Mixpanel's infrastructure underneath could answer a hundred variants of the same question in seconds, but every variant still cost analysts their afternoon because the engine had no programmatic surface. Funnels are built, ad hoc, one at a time. Over time, I invented scrappy scripts to automate many of these tasks, a set of power tools for me and my colleagues to use. They were useful, but brittle.

Mixpanel Headless solves programmatic access to all of Mixpanel's capabilities. It's the full build. A typed Python SDK that exposes our entire product surface from code. And I believe an agent driving it can 10x the productivity of any analyst in your organization.

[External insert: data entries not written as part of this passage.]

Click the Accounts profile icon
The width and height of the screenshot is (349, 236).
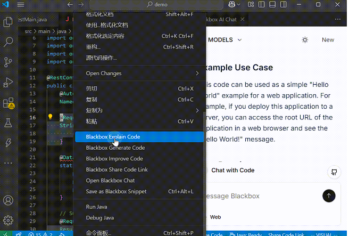(x=8, y=201)
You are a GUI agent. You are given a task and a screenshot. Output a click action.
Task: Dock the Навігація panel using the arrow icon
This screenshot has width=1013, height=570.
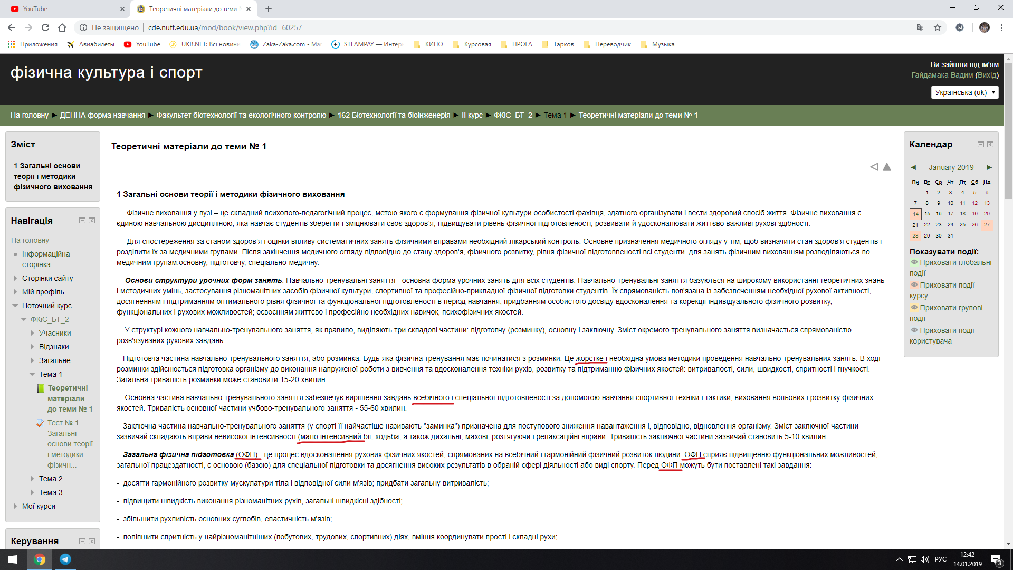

<em>Every report, cohort, funnel, retention curve, dashboard, feature flag, and experiment is now a typed Python object, ready for whatever you—or your agent—wants to do with it.</em> — *Every report, cohort, funnel, retention curve, dashboard, feature flag, and experiment is now a typed Python object, ready for whatever you—or your agent—wants to do with it.*

Headless doesn't mean "no brain." It means that you can put your own head on Mixpanel, utilizing our distributed query engine and all Mixpanel’s best ad-hoc analysis features from code. As I moved to operating via SDK, the implications were immediately apparent: By replacing tools with code, the sky was now the limit. Anything was possible! Instead of "calling" Mixpanel, I was "building" with Mixpanel. This frees product analytics in a way it's never been freed before. Let me explain.

The headless pattern

Developers know this word. Headless browsers (Puppeteer, Playwright) gave us automated testing and accelerated the pace of development. Headless CMS decoupled content from presentation and unlocked programmatic publishing. In each case, the same thing happened: stripping the UI layer exposed a programmatic surface that changed how we build. No UI means you can build beyond the capabilities of the UI.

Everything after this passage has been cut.